Quantitative Engineering and Investigation of Synthetic Sponge RNAs in E. coli

Sponge RNAs (spRNAs) play an important regulatory role in bacterial small RNA (sRNA) networks, but their engineering and quantitative systems-level properties are unexplored. Here, we design, build, and quantitatively characterise synthetic spRNA-based gene circuits in E. coli. We establish multiple design strategies for synthetic spRNAs, engineering the first synthetic spRNAs. We show that these synthetic spRNAs can reversibly de-repress sRNA-regulated gene expression, demonstrate tuneable control of gene expression, and extend these designs to multi-target regulation.

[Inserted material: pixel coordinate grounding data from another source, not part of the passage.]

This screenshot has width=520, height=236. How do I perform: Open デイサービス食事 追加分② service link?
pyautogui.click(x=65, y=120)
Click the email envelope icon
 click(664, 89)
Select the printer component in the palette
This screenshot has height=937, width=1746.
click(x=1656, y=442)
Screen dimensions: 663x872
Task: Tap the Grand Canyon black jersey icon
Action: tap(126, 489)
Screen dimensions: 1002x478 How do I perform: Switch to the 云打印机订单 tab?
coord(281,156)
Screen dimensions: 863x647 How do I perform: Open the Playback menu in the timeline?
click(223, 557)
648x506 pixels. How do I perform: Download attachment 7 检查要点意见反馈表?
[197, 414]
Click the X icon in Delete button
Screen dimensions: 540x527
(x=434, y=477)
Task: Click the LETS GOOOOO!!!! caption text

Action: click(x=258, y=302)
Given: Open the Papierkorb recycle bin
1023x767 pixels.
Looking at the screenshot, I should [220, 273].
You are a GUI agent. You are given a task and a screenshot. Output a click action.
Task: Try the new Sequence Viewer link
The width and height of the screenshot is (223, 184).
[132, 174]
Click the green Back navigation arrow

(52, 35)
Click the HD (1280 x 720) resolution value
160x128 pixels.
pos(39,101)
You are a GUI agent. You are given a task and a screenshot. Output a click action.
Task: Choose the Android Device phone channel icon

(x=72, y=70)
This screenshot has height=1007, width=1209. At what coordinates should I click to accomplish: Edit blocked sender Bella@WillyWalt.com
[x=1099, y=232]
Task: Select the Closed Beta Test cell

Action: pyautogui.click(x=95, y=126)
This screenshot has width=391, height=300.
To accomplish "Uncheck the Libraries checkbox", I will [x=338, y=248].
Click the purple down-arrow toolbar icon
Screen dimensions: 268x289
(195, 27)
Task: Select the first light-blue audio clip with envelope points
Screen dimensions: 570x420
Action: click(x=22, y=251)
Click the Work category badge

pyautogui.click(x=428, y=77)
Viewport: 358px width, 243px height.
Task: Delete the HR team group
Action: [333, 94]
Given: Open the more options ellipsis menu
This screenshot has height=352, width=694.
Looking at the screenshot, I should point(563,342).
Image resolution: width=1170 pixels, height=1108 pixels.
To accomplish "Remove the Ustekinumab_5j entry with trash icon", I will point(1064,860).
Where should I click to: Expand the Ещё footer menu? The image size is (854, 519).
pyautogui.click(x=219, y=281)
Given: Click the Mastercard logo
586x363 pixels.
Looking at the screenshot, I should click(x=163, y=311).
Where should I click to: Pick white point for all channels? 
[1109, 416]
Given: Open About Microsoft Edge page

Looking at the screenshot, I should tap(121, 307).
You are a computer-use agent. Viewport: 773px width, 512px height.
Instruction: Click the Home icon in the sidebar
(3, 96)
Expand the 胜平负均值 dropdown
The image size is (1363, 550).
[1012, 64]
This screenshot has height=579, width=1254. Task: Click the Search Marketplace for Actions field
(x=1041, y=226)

Through the use of time-resolved continuous-culture characterisation in Chi.Bio together with absolute fluorescent protein quantification, we generated a quantitative dynamical dataset for model fitting and mechanistic analysis. Sequential model development showed that recapitulating the observed circuit dynamics required incorporation of Hfq-mediated resource competition, often overlooked in models of sRNA-based synthetic gene circuits. The extended model captured promoter, sRNA, and sponge circuit behaviour and was used to investigate quantitative properties of spRNA-mediated regulation, the first such quantitative investigation of spRNA-based regulation. Model-based quantitative investigations further suggest that spRNAs can tune response functions, modulate thresholds and leakiness, alter response times, improve disturbance rejection in some regimes, increase effective specificity, and buffer regulatory output against sRNA mutation. Together, these results establish synthetic spRNAs as a new post-transcriptional tool for bacterial synthetic biology and provide a quantitative framework for understanding natural and engineered spRNA-mediated regulation.